# Problem statement:
Nothing but the lines from the one containing "Task: Click the" through the end of the data below should appear in the answer, each exact and free of pictures.

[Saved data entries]
§
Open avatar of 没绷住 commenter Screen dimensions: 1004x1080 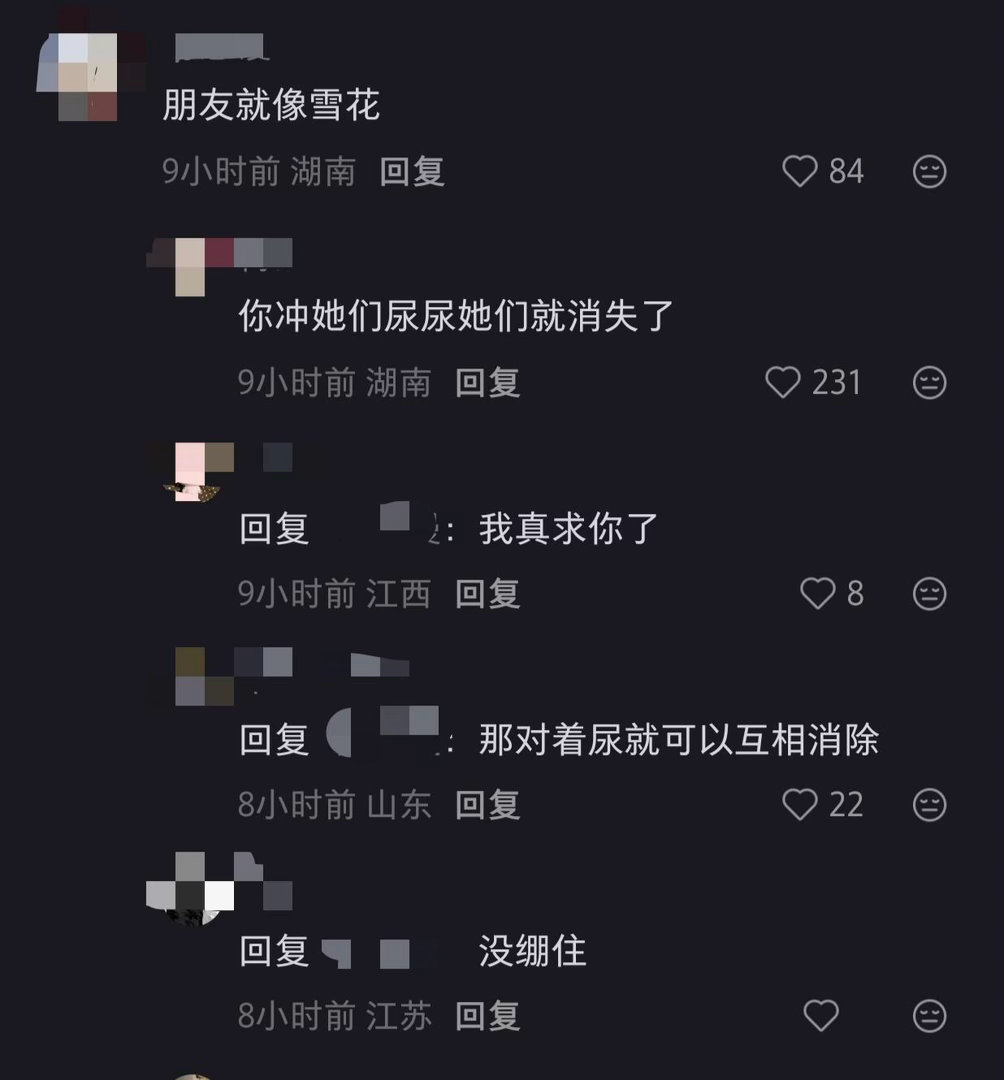[191, 889]
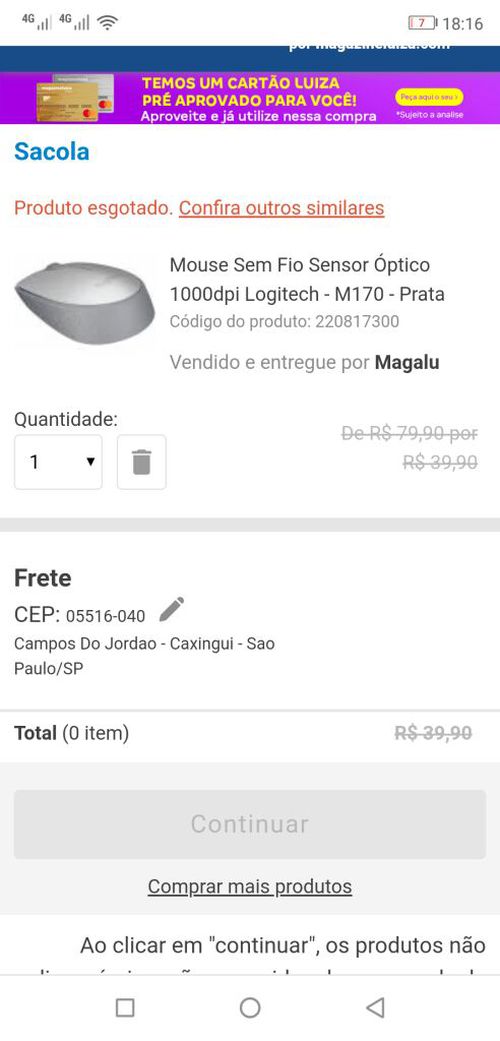Tap the Cartão Luiza promotional banner text
This screenshot has width=500, height=1041.
[x=258, y=99]
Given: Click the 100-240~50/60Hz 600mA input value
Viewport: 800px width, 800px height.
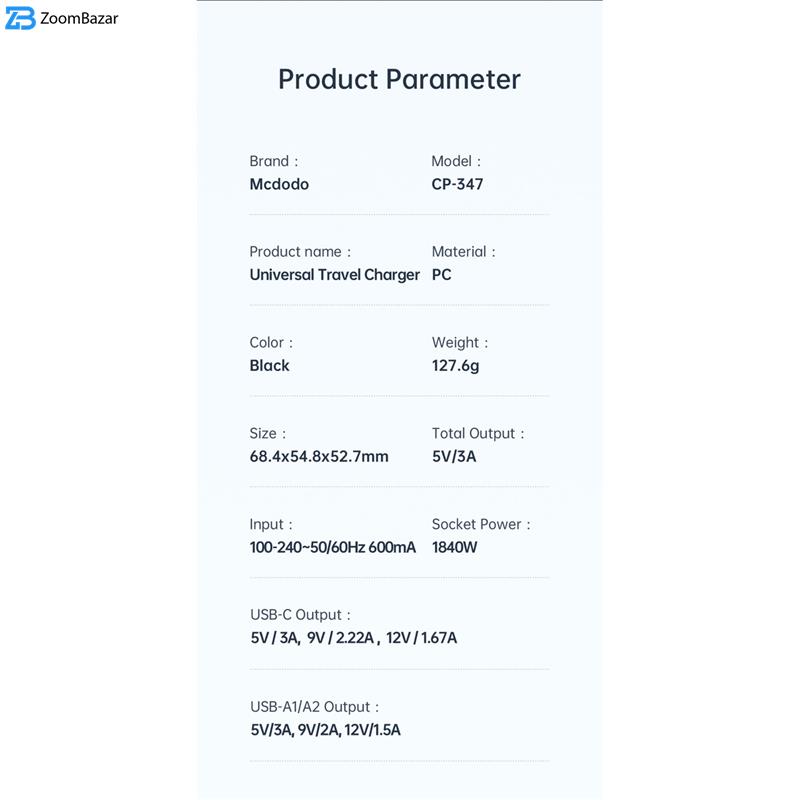Looking at the screenshot, I should tap(332, 548).
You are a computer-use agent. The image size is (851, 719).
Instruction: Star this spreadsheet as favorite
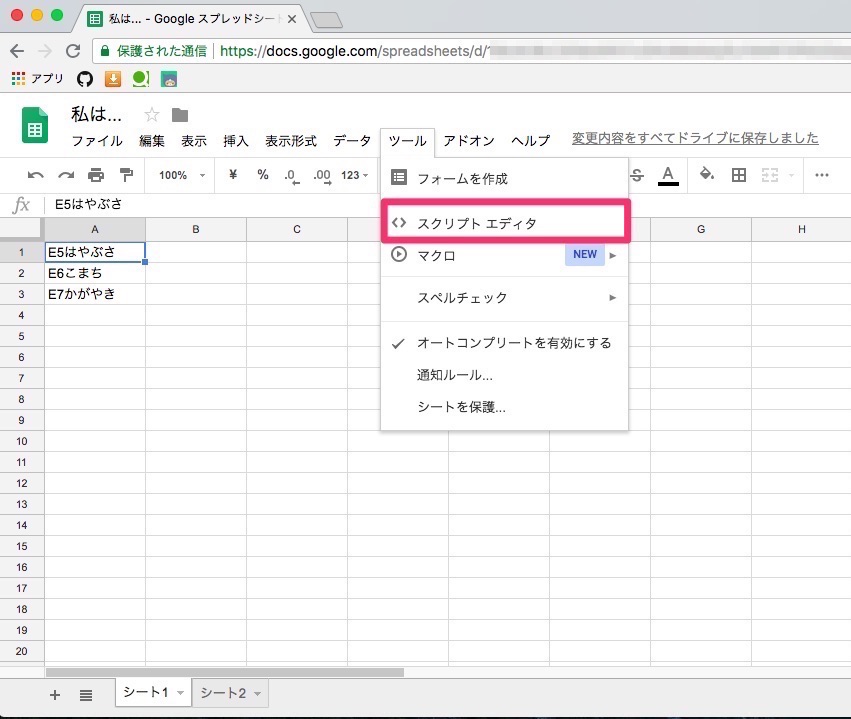pos(152,114)
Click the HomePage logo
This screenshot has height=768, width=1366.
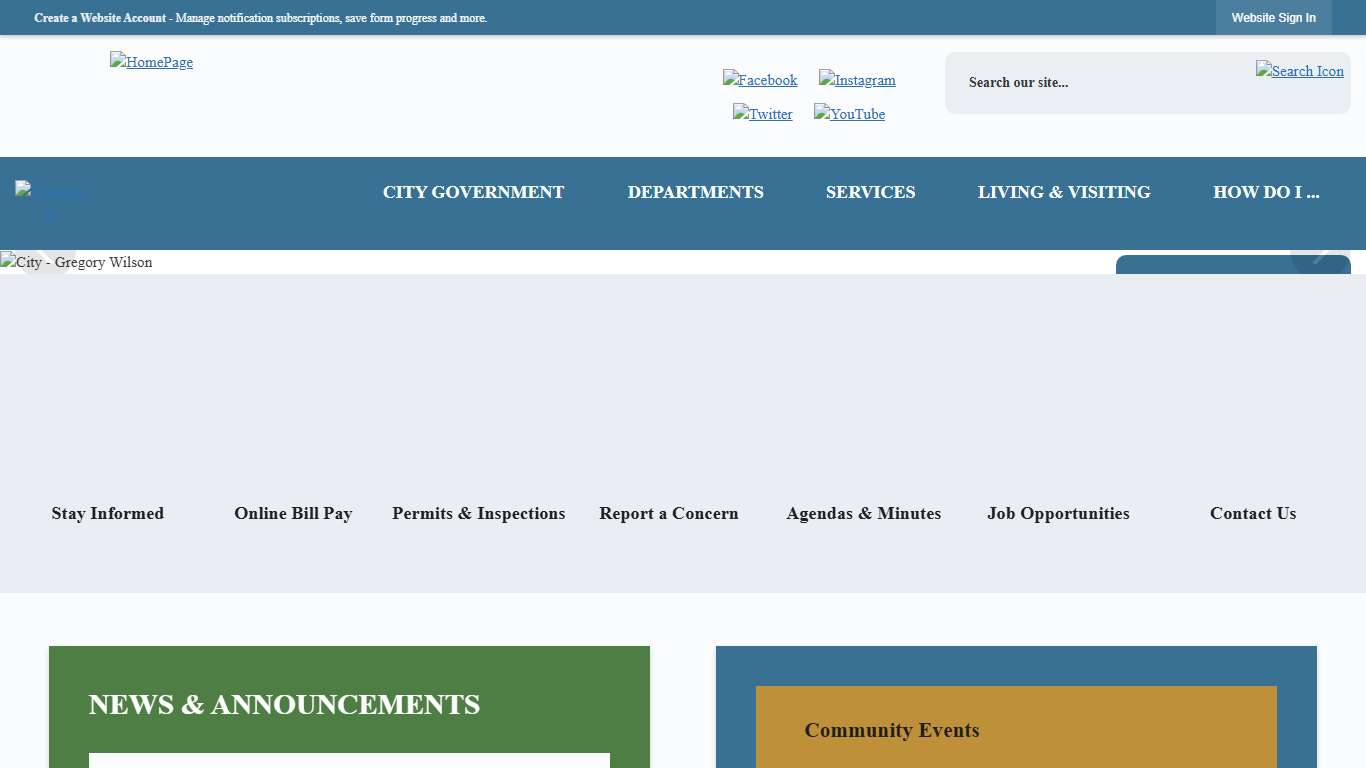[151, 62]
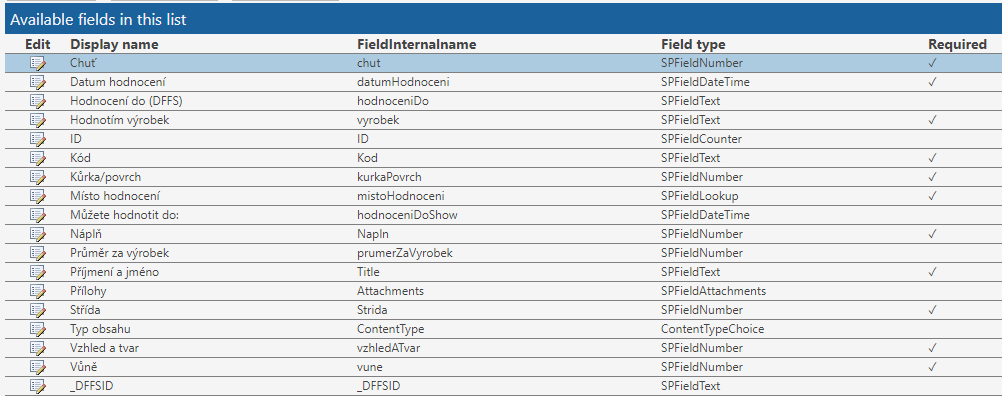This screenshot has height=396, width=1002.
Task: Edit the Hodnocení do (DFFS) field
Action: (x=38, y=102)
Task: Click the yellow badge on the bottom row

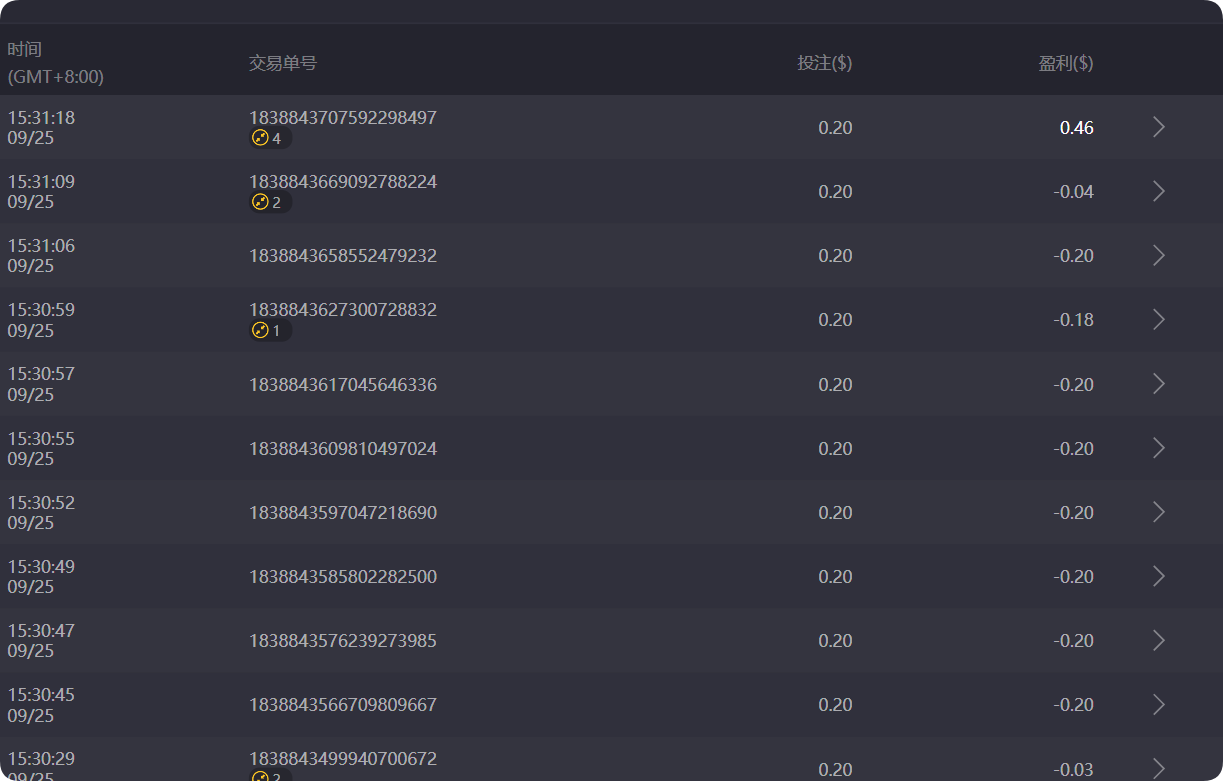Action: tap(270, 774)
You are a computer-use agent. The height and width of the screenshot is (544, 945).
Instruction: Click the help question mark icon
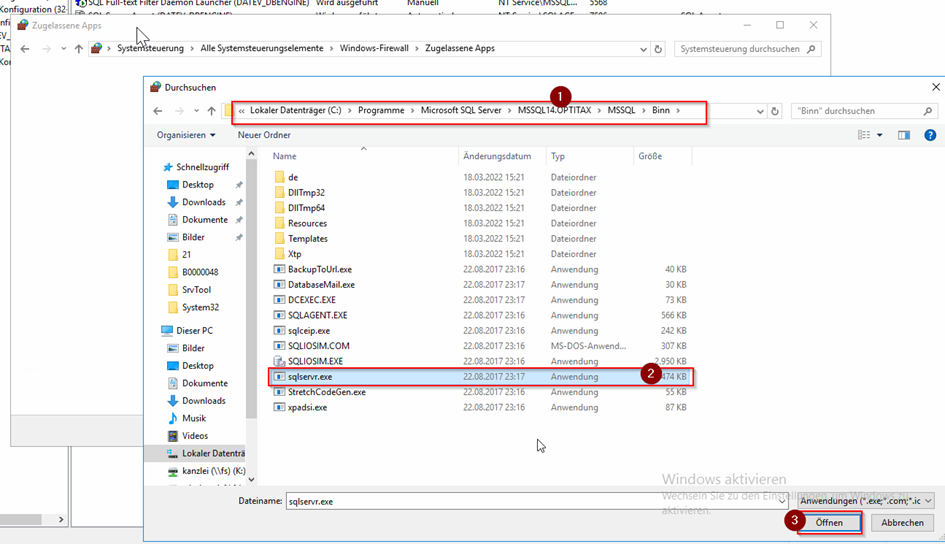click(930, 135)
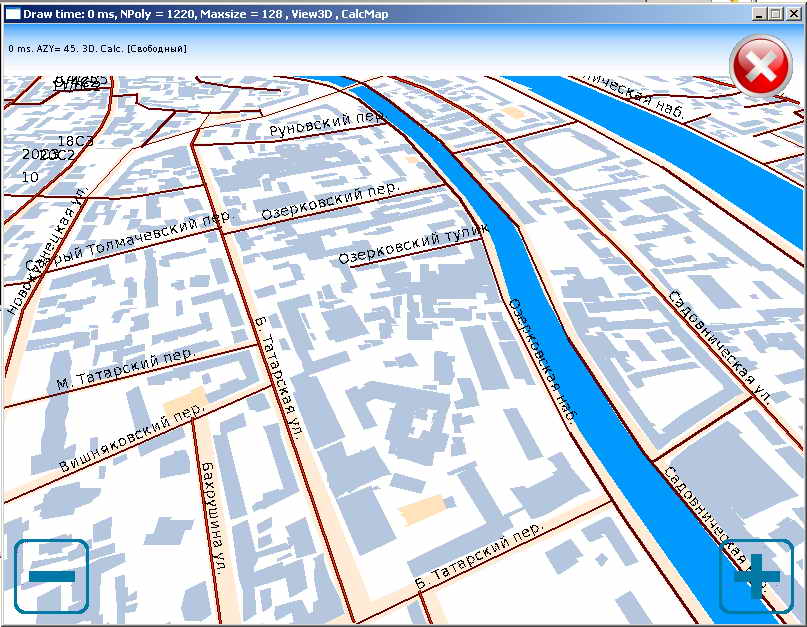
§
# Answer area:
Task: Click the yellow badge on the bottom row

Action: tap(270, 774)
You are a computer-use agent. The height and width of the screenshot is (544, 945).
Instruction: Click the help question mark icon
click(930, 135)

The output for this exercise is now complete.